For start-ups and scale-ups needing investment and support for innovation, there are indications that there will be further detail on the future of SEIS, EIS and Venture Capital Trust schemes. Also, there is a dire need for clarity on supporting research and development (R&D) and some have lobbied to merge the two existing R&D tax relief schemes into one.
Following the recent AI summit at Bletchley Park where the Prime Minister reiterated his aim of making the UK the next ‘Silicon Valley’, it is not surprising that techUK, representing some of the leading technology firms in the UK, have urged the Chancellor to consider enhanced tax reliefs for digitalisation expenses incurred by small and medium-sized enterprises.
Its recommendation was for a 140% support rate on the first £50,000 of expenditure on productivity-enhancing digital services and whilst many would support this, it may form part of a larger review of capital allowances especially if full expensing is made permanent.
As noted, there has been considerable discussion on whether there will be a reduction in the 40% headline rate for estates worth more than £325,000, family-owned firms who may be affected by this have also called for reforms to inheritance tax in the UK.

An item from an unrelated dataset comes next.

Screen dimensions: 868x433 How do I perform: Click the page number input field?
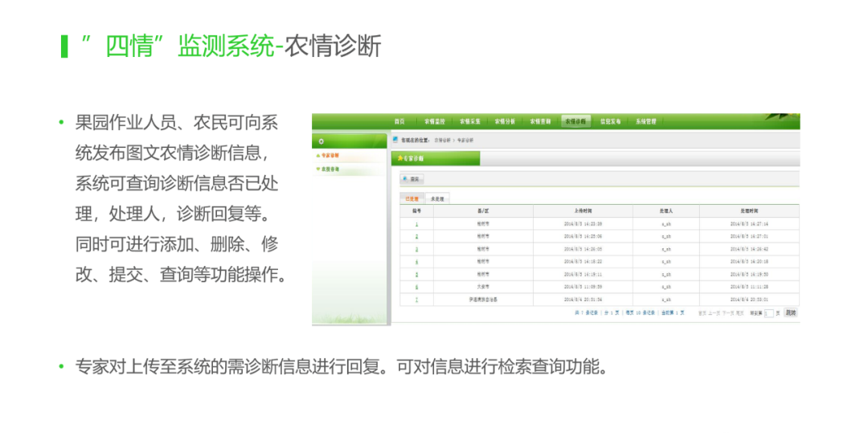[768, 312]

These changes include maintaining the tax relief scheme that has allowed businesses to pass to the next generation without triggering inheritance tax since 1976 and simplifying the relief from capital gains tax on assets transferred to family members while the owner is still alive.
Therefore, as Jeremy Hunt prepares this weekend for the Autumn Statement, his main focus will be how to boost a flatlining UK economy whilst crucially keeping inflation in check. That will not be easy as it is unlikely that there will be any substantial reductions in taxation and that the main intervention is likely to be an extension of an existing policy namely that of capital allowances.
And whilst every Chancellor normally has a rabbit they pull out when making fiscal decisions, it’s difficult to see what else he will be able to do at this stage and he may instead well be keeping his powder dry for this government’s last budget next March when there be a final opportunity to deliver those tax cuts that, whilst still unlikely, could influence the result of the next General Election.